The Aboriginal people never developed the sort of agricultural systems as occurred elsewhere ― leading to extreme class divisions of a landed gentry and an impoverished peasantry ― because there was no need to.
However, there is an ongoing discussion as to whether or not Aboriginal people were actually farmers, as they built bark and mud dams to farm fish and eels and increase the number of species. They replanted the tops of yams, after eating the roots.
They also reared dingos, possums, emus and cassowaries, and carried fish and crayfish stock across country, which Gammage calls farming without fences. They set aside sanctuaries for nesting birds, water birds and emus.

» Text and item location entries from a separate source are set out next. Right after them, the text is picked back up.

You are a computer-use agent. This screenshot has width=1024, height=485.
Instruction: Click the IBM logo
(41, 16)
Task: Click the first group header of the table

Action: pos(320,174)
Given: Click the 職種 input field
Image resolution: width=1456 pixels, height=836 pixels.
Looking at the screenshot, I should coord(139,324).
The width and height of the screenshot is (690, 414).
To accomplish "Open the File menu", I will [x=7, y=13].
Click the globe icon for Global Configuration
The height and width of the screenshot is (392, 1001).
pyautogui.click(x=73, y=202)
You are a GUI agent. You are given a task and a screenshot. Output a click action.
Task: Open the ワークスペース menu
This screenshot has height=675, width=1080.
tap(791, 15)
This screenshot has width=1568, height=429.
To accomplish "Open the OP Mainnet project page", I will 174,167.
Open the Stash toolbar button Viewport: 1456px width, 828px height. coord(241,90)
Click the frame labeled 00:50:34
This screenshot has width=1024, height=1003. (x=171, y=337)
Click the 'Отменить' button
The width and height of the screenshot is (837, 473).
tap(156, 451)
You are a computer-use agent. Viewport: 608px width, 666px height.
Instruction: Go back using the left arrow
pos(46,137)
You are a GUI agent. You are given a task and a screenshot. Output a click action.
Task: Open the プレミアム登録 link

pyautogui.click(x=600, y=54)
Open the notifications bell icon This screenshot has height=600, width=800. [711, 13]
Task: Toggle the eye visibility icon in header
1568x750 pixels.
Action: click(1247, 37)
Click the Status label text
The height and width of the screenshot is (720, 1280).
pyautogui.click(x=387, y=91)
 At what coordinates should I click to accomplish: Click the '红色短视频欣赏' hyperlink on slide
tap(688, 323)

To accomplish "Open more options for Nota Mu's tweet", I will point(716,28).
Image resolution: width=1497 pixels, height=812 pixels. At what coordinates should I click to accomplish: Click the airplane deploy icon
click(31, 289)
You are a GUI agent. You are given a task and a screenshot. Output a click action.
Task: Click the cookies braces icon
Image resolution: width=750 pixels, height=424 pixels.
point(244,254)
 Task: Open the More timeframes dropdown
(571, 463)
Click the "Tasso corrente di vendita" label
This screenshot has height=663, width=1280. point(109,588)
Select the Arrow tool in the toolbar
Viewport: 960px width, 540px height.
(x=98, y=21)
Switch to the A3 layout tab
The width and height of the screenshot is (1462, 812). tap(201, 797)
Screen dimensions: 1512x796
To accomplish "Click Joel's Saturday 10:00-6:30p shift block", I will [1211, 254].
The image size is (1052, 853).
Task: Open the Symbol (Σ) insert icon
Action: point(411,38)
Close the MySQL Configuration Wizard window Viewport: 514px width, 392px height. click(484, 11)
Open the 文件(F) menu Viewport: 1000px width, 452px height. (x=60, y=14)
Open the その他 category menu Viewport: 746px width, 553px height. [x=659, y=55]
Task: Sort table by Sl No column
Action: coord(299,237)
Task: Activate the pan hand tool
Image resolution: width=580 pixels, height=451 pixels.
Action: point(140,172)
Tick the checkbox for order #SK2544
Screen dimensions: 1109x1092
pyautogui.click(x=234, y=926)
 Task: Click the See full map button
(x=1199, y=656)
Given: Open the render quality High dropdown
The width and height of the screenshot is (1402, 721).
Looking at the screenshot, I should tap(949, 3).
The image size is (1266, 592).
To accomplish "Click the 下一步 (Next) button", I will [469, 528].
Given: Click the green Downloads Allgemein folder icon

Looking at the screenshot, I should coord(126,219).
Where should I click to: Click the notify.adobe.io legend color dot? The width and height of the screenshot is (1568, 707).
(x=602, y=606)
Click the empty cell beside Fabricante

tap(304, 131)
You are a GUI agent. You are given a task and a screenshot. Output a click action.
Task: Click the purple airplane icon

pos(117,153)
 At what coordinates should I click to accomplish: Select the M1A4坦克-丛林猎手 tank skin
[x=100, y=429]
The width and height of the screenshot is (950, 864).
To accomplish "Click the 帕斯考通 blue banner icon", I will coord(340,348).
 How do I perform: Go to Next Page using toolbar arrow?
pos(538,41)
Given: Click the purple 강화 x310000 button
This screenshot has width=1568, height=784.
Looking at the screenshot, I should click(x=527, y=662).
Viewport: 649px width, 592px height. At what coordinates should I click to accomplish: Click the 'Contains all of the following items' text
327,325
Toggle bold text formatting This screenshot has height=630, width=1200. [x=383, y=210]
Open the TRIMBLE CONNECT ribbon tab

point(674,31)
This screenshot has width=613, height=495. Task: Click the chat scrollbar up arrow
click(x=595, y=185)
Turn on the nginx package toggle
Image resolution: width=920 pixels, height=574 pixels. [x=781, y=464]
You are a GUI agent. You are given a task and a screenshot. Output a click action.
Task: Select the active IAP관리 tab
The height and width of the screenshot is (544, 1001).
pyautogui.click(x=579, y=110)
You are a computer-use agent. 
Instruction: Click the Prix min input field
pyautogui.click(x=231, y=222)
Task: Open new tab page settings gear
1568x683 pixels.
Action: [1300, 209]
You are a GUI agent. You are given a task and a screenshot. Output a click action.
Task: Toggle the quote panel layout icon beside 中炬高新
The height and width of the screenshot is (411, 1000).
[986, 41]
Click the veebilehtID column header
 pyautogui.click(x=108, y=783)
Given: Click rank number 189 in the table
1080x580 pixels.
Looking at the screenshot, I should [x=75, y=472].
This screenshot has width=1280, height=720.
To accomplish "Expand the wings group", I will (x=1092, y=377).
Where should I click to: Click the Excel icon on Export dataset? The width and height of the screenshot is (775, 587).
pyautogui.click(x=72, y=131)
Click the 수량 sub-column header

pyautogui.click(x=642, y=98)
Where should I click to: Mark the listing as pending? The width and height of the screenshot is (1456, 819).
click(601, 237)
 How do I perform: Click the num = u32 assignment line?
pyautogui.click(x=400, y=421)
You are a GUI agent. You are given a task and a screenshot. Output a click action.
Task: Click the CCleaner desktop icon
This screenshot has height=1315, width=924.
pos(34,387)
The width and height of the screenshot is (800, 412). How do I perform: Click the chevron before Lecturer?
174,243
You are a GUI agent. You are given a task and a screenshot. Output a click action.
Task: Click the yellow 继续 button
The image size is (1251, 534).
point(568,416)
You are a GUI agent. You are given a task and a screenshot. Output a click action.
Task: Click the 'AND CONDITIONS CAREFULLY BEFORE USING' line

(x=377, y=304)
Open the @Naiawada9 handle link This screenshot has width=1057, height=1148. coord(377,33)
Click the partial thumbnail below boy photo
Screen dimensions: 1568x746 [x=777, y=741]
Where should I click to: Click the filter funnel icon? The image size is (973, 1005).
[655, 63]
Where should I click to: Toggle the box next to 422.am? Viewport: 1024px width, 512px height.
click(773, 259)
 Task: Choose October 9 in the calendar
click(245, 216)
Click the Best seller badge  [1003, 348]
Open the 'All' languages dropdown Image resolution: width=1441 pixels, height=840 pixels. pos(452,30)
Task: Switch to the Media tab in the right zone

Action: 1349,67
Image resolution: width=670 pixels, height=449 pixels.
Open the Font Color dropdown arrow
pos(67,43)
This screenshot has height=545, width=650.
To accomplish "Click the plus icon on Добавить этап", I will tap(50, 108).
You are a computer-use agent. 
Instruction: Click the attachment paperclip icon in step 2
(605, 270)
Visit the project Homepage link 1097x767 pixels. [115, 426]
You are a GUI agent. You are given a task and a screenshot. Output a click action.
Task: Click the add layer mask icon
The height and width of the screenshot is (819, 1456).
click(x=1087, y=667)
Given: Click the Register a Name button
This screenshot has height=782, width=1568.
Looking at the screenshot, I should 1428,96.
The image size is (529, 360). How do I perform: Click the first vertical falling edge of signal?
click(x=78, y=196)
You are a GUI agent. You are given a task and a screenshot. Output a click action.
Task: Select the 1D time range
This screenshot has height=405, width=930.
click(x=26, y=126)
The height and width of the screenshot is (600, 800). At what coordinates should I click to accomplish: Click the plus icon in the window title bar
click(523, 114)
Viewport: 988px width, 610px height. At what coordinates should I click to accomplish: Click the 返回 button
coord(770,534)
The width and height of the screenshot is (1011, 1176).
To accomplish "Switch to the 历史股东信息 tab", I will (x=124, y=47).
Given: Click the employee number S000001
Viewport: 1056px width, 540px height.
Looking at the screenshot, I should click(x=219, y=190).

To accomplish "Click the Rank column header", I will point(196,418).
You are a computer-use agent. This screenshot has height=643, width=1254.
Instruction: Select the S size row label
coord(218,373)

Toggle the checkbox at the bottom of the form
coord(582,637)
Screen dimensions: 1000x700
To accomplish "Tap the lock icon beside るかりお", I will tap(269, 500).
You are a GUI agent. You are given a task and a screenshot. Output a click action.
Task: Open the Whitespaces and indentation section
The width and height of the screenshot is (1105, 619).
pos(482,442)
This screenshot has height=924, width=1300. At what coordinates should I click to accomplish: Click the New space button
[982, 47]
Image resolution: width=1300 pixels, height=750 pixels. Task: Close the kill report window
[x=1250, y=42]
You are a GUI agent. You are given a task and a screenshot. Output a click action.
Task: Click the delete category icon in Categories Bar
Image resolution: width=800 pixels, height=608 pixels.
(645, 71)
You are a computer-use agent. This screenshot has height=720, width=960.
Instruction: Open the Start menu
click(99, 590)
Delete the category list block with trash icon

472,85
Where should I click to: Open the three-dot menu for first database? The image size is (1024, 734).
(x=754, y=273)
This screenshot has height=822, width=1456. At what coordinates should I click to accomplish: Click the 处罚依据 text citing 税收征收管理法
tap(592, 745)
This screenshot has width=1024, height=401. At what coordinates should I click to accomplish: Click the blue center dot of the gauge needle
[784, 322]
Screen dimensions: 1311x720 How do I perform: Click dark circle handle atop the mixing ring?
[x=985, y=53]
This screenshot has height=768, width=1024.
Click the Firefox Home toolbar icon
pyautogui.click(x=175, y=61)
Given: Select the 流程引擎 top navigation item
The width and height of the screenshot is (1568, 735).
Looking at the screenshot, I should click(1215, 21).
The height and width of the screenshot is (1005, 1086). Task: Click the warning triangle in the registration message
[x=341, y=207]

Early colonisers did not have to cut down dense bush and bash their way through impenetrable undergrowth. The land had already been cleared for them.
Australian white society never comprehended how the land was maintained. For these reasons, Gammage calls for an Aboriginal person to be a member of the board of any government group that is deciding policy on land care, fire management, and all aspects relating to the environment.
Gammage says that even though a lot of knowledge has been lost, any Aborigine would still know more than any non-Aboriginal person about land management.
The last section, called “Invasion”, describes the devastation that has resulted from Eoeopeans' ignorant arrogance. The parks maintained for thousands of years have now all gone. The notorious overgrazing of cattle and sheep has produced a waste land.
Gammage says: “We see extinctions, pollution, erosion, salinity, bushfire, and exotic pests and diseases ...” Since 1788, at least 27 mammal species in Australia have become extinct.
A well thought-out policy of burning the build-up of fuel could help us avoid many of the huge fires that take place each summer across the country. At the Fish River station in the NT, Aboriginal people have been contracted to carry out controlled burning of the land, as they would have done more than 200 years ago.
Gammage uses a very large number of examples to illustrate his points ― to the point of overkill. It is difficult to read all of them. But he obviously wanted to nail every single example.
Gammage says in the appendix that he got sick of refuting arguments by academics who refused to believe that 1788 landscape had been made by Aboriginal people and was not natural. He admits the academic condescension and quibbling forced him into more detail than might otherwise have been needed.